HHJ Saunders noted (at [92]) that there were several distinguishing features setting the case apart from the norm, making it exceptional, namely that the initiation and prosecution of the case was directly linked to the hire of a vehicle on credit hire terms, and that the funding of the vehicle by the CHO was the “essential catalyst” for the claim for credit hire charges. The principal financial reward was for the CHO, who was arguably the real instigator of the proceedings (at [93]-[95]). The CHO was in his view the ‘real party’ (at [96]).
Reliance was placed upon the terms of the credit hire contract as establishing the necessary degree of control justifying the making of the NPCO: HHJ Saunders noted (at [98]) that these terms obliged the claimant to pursue a claim for credit hire charges as part of the litigation, failing which the claimant would face adverse financial consequences.
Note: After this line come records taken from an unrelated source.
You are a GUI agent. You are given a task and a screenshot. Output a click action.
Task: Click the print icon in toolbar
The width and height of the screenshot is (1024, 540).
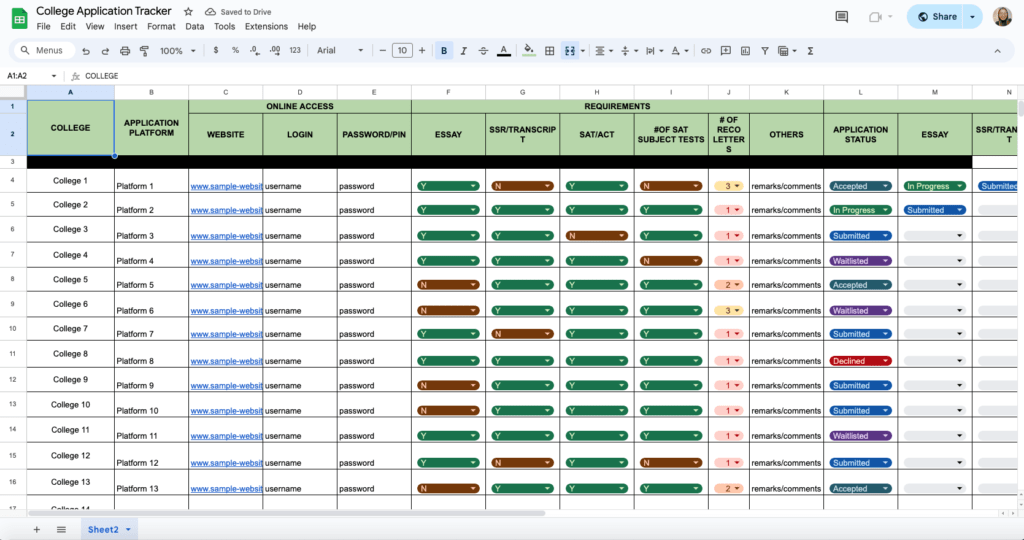tap(125, 51)
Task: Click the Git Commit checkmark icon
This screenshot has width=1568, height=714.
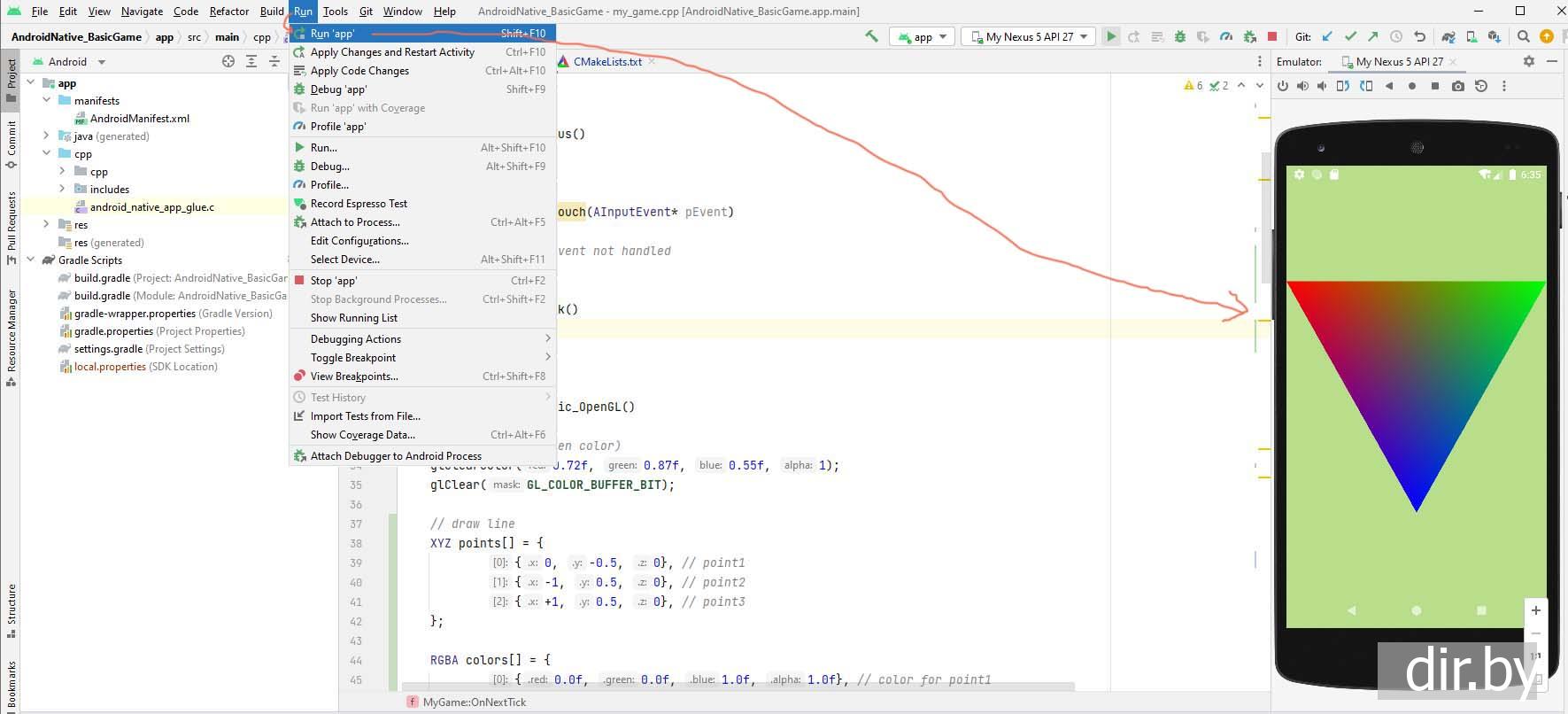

HHJ Saunders considered further that there was no requirement for ‘but for’ causation; in accordance with the Court of Appeal decision in Turvill, he held that causation was “simply a factor in determining what is ‘just’” (at [100]).
Further, the presence of other heads of loss did not prevent the making of a NPCO: as long as the credit hire claim is a “substantial element of the claim” and where the credit hire agreement is entered into shortly after the accident, the claim may properly be regarded as having been initiated by, and as being a direct consequence of, the hire of the vehicle on credit hire terms, whether or not other claims might also be brought (at [101]).
HHJ Saunders found support for his conclusions on the making of a NPCO against DAML in CPR r.44.16(3) and PD 44 paragraph 12, which he interpreted as indicating that the CHO should pay appropriate costs in such circumstances (at [102]).
Finally, HHJ Saunders noted the importance of looking at the arrangements “in the round” to establish whether it is ‘just’ to make the order. The Judge took account (at [103]-[104]) of DAML’s business model, involving much higher rates of hire than the market ‘spot’ rate, substantial profits, and the contractual requirement on the claimant to pursue their claim for DAML’s own financial benefit, or face an unpayable financial burden. Taking this into account, he held that justice required DAML to bear the risk in the case, namely an order for costs against them (at [105]).
Commentary
This case is but the latest decision in a line of non-binding cases in which the Courts have been invited to make an order for costs against the CHO who is, to all intents and purposes, the instigator of and driving force behind the claim for credit hire charges. It is wholly unsurprising that insurance-backed defendants are increasingly seeking to recover costs against CHOs, given the limited alternative options for costs recovery, with claimants often being impecunious or having the benefit of QOCS protection.
Although HHJ Saunders took pains to make clear that the decision to order a NPCO is always fact-sensitive, he also acknowledged that his decision is likely to have ramifications beyond the facts of Pereira. Indeed, he described it as “telling” that both parties in Pereira had instructed leading Counsel for the purpose of the application, and further noted that his decision would be of some significance to the parties “as such arrangements are common, and by no means confined to companies like DAML” (at [3]).
Therefore, although not binding either by reason of the level of court in which it was heard or the fact-specific nature of the NPCO application, going forward significant reliance is likely to be placed upon this decision by defendants seeking NPCOs against CHOs.